The report predicts that combined reforms would be "revenue-neutral," though authors acknowledged the calculation is murky because the Veterans Health Administration failed to provide critical data on expenditures, or comparative costs for private and VA medical care.
Since the VA health care controversy erupted in Phoenix 10 months ago, Secretary Eric Shinseki resigned and replacement Robert "Bob" McDonald announced the biggest agency overhaul in history. At the same time, Congress passed the bipartisan Veterans Access, Choice and Accountability Act of 2014, signed into law last year, which set aside $16.3 billion to hire more caregivers and allow stonewalled patients to obtain private care.
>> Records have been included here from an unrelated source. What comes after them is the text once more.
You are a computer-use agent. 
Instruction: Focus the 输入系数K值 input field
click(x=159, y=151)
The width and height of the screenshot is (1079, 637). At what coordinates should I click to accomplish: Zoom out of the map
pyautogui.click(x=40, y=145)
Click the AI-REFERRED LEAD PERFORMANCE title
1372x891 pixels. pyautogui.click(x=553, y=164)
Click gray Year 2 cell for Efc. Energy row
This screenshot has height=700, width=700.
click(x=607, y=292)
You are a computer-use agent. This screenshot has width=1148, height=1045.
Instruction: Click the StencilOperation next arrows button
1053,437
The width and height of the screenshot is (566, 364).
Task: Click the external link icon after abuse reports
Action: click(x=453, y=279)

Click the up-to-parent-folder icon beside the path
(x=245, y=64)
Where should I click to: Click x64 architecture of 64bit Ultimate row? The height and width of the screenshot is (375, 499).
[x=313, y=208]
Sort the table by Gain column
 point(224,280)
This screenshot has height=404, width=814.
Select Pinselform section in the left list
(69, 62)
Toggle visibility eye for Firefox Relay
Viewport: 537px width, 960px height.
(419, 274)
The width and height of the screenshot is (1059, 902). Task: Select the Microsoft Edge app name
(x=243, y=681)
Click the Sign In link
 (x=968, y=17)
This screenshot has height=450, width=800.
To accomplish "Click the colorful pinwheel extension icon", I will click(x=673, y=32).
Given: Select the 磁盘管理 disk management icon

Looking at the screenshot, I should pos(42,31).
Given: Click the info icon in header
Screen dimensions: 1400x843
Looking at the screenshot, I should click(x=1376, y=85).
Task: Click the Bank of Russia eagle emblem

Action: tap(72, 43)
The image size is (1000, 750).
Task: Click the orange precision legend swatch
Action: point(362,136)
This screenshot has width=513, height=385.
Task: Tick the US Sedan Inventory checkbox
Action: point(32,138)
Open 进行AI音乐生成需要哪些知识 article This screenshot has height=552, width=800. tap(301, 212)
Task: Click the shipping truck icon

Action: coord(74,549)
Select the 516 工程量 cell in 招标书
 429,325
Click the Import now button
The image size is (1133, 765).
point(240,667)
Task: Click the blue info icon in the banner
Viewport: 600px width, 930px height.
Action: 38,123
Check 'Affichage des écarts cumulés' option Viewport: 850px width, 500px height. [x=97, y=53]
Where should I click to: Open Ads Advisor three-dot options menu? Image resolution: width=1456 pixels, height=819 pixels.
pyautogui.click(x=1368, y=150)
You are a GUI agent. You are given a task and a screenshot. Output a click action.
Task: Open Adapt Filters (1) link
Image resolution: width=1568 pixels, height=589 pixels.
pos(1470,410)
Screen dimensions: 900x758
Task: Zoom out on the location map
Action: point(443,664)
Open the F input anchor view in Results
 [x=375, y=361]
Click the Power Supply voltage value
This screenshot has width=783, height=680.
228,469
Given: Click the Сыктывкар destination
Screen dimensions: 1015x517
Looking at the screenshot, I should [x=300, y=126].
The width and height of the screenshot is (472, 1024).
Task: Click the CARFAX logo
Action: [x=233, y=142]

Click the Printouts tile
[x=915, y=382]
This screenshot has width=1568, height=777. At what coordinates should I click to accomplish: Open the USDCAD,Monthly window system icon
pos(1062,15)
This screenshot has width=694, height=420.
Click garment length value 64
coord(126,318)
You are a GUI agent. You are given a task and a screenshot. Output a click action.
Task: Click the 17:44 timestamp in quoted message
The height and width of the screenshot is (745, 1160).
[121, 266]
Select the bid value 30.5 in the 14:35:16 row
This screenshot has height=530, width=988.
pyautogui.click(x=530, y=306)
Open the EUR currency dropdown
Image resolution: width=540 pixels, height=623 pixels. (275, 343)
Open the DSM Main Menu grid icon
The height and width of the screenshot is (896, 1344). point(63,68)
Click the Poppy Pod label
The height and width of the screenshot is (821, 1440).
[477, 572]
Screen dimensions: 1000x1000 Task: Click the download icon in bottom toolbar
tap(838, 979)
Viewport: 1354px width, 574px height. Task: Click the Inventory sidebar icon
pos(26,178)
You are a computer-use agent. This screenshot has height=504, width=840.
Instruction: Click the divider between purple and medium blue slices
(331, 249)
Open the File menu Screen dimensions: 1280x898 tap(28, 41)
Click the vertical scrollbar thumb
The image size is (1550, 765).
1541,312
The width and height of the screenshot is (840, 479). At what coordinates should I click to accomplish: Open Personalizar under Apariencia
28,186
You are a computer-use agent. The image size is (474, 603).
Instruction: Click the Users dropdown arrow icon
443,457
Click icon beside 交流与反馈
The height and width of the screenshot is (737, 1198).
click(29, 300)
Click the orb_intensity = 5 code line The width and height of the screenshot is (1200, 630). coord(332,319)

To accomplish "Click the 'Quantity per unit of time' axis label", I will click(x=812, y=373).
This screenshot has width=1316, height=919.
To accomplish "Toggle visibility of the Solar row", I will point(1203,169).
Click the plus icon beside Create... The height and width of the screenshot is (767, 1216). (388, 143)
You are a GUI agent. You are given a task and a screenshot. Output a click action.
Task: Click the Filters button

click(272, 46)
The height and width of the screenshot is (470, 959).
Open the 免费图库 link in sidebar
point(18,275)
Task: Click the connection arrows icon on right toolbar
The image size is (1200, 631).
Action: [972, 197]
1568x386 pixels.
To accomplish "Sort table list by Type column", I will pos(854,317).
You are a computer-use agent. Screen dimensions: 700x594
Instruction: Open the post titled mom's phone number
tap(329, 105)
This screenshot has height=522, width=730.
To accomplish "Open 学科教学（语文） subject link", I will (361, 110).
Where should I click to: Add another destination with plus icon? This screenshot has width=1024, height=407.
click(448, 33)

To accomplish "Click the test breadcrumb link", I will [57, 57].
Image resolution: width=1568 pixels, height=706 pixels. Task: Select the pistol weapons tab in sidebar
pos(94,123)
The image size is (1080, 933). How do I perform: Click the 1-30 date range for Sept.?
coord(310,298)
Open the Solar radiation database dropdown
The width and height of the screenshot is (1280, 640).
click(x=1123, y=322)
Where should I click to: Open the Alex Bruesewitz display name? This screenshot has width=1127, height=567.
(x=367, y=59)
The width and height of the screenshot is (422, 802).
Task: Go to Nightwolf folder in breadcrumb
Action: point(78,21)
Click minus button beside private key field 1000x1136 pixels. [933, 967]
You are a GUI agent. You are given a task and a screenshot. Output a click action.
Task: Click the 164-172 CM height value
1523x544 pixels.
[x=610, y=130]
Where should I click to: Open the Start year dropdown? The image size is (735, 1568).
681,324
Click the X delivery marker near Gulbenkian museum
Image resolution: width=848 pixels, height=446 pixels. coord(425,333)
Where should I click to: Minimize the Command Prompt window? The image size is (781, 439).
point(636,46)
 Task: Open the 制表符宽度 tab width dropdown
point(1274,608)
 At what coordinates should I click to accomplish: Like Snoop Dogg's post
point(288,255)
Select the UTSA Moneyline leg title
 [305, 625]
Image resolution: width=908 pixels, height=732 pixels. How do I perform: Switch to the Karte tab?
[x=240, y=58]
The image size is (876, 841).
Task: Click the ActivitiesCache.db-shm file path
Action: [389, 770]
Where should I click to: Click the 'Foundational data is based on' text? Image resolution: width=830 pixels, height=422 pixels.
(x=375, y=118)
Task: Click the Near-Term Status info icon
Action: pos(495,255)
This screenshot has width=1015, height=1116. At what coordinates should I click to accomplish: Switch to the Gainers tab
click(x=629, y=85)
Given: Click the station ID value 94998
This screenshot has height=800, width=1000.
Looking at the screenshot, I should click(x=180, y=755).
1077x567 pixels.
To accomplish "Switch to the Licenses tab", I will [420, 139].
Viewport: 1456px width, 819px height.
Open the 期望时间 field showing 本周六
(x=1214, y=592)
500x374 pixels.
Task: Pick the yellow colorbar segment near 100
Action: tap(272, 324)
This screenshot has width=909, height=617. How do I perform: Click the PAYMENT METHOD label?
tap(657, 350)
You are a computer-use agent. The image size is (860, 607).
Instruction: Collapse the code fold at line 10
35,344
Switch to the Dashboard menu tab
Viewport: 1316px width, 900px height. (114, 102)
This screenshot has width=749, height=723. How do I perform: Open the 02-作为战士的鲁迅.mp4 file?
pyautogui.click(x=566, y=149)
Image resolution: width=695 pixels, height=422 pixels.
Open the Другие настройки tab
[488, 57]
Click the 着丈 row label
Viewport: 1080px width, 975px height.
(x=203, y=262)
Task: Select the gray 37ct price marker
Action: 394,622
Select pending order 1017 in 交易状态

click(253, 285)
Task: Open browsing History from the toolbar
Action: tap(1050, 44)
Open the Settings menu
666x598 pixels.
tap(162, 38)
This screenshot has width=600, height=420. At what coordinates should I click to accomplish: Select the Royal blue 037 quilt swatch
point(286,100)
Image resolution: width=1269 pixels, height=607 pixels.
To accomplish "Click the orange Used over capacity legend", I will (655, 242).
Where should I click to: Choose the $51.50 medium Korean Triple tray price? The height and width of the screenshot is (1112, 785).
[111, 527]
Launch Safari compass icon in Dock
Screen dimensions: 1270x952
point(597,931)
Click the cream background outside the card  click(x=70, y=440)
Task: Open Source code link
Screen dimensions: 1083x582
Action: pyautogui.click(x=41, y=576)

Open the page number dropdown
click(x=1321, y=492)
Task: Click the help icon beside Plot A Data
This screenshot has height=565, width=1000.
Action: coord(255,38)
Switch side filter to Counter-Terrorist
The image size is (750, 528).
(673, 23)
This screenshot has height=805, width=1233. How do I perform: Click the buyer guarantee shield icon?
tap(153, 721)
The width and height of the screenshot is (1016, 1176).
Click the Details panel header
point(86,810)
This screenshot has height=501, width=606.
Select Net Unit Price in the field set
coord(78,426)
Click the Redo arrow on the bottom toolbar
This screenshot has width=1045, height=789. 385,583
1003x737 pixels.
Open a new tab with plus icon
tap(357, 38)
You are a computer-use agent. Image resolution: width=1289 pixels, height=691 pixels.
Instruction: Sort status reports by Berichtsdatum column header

But backers of the new plan said piecemeal efforts cannot repair a monolithic VA bureaucracy that has resisted change and repeatedly failed veterans.
Chairman Jeff Miller of the House Veterans' Affairs Committee, R-Fla., said amid "the biggest scandal in VA history" the department is struggling to change under congressional oversight. "If we don't take the opportunity to fix this very broken health care system today, ... we may never get the opportunity again."
Miller devoted much of his summit address Thursday to the VA's failure to fire any employees to date in connection with the crisis over delayed care and falsified appointment data. "People are still asking the question: 'Where is the accountability?'"
The report's summary said medical efficiency and care diminished even as the VA budget grew by $91 billion from 2006 to 2014, and as staffing increased by more than 100,000 despite a declining population of U.S. veterans.
"Our proposal puts veterans in control of their health care," the summary said. "This approach is not anti-VHA. It is pro-veterans. The VA should be given every opportunity to compete for veterans' health care dollars. But it can no longer take veterans for granted as customers."
The report authors said medical benefits initially were intended for ex-military personnel who suffered health problems as a result of their service. Through years of political pressure, benefit qualifications gradually expanded to include all veterans, putting huge demands on the system while short-changing those injured in the line of duty.
"We feel strongly that these reforms are an opportunity for Congress to move VA health care gradually back to its service-connected care roots," the report said.
Under the plan, veterans who chose to get their care from VA facilities and physicians would have no co-pay or cost-sharing. Consequently, Concerned Veterans officials said they anticipate enrollment in VA health care might increase, especially among lower-income veterans, if the reforms become law.
At the same time, veterans would have the option to go outside the VA for discounted coverage from private providers based on a tiered subsidy system.
To obtain benefits, veterans already are ranked in eight priority categories. Those with service-connected disabilities could get non-VA medical care with 100% coverage. All other veterans seeking private care would be subsidized at levels of 60% to 90%, depending on their priority rankings.